File bsc1243378.patch of Package dnsdist.38874
based on
commit bb9aaec283b97c1ef2081cc66a2cf33e6edc40ea
Author: Remi Gacogne <remi.gacogne@powerdns.com>
Date: Tue May 13 15:50:21 2025 +0200
dnsdist: Fix a crash when TCP queries and responses keep coming
It happens when we keep finding queries waiting for us on the incoming
TCP socket from the client, and responses waiting for us on the TCP
socket to the backend after forwarding a new query. This is quite
unlikely but not impossible to happen, as reported by Renaud Allard
(many thanks for taking the time to investigate the issue!).

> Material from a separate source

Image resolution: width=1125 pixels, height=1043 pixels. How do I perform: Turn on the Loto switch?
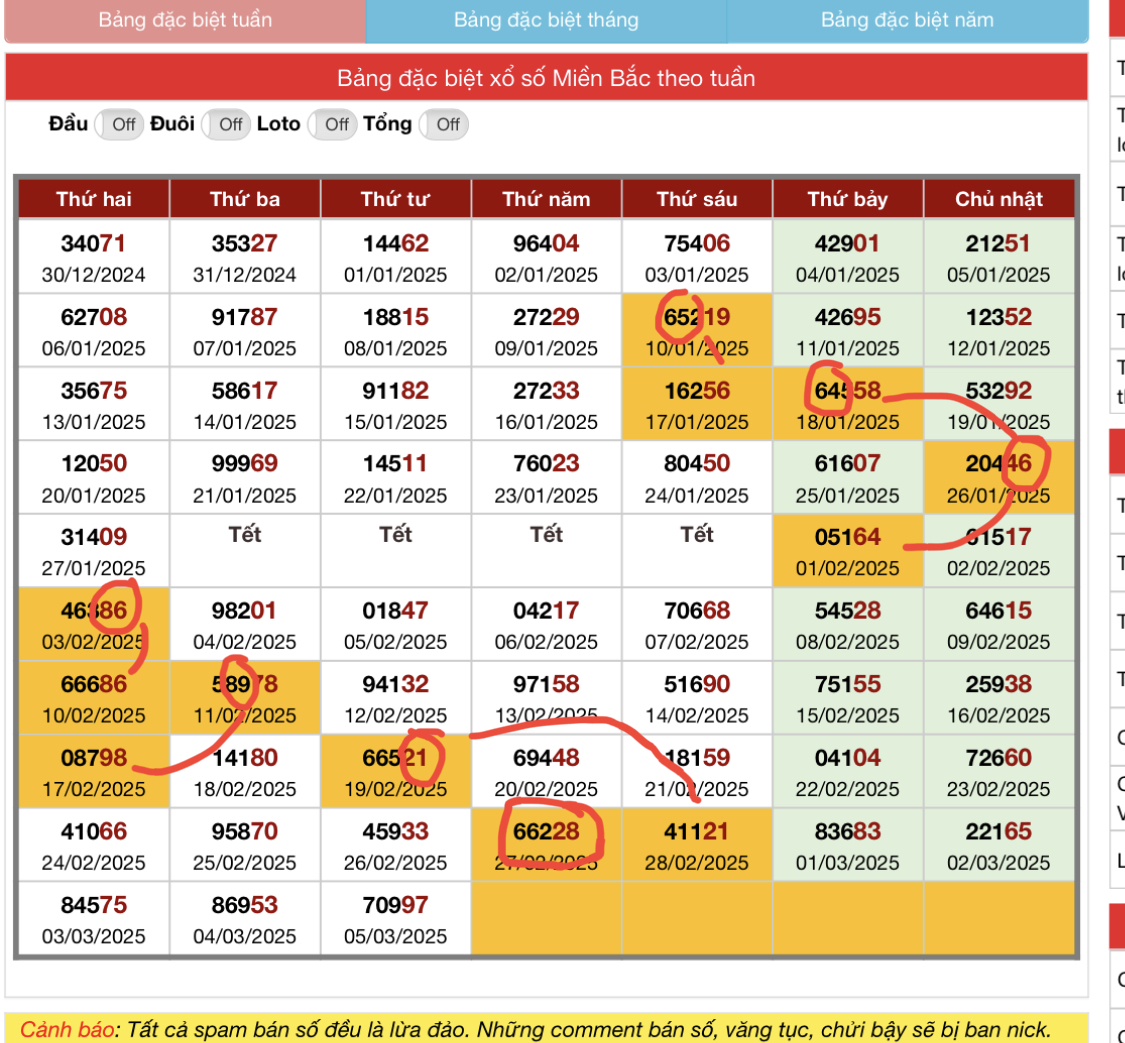[x=334, y=125]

Index: dnsdist-1.8.0/dnsdist-tcp-upstream.hh
===================================================================
--- dnsdist-1.8.0.orig/dnsdist-tcp-upstream.hh
+++ dnsdist-1.8.0/dnsdist-tcp-upstream.hh
@@ -176,4 +176,5 @@ static void handleTimeout(std::shared_pt
bool d_proxyProtocolPayloadHasTLV{false};
bool d_lastIOBlocked{false};
bool d_hadErrors{false};
+ bool d_handlingIO{false};
};
Index: dnsdist-1.8.0/dnsdist-tcp.cc
===================================================================
--- dnsdist-1.8.0.orig/dnsdist-tcp.cc
+++ dnsdist-1.8.0/dnsdist-tcp.cc
@@ -827,8 +827,39 @@ void IncomingTCPConnectionState::handleI
handleIO(conn, now);
}
+class HandlingIOGuard
+{
+public:
+ HandlingIOGuard(bool& handlingIO) :
+ d_handlingIO(handlingIO)
+ {
+ }
+ HandlingIOGuard(const HandlingIOGuard&) = delete;
+ HandlingIOGuard(HandlingIOGuard&&) = delete;
+ HandlingIOGuard& operator=(const HandlingIOGuard& rhs) = delete;
+ HandlingIOGuard& operator=(HandlingIOGuard&&) = delete;
+ ~HandlingIOGuard()
+ {
+ d_handlingIO = false;
+ }
+
+private:
+ bool& d_handlingIO;
+};
+
void IncomingTCPConnectionState::handleIO(std::shared_ptr<IncomingTCPConnectionState>& state, const struct timeval& now)
{
+ // let's make sure we are not already in handleIO() below in the stack:
+ // this might happen when we have a response available on the backend socket
+ // right after forwarding the query, and then a query waiting for us on the
+ // client socket right after forwarding the response, and then a response available
+ // on the backend socket right after forwarding the query.. you get the idea.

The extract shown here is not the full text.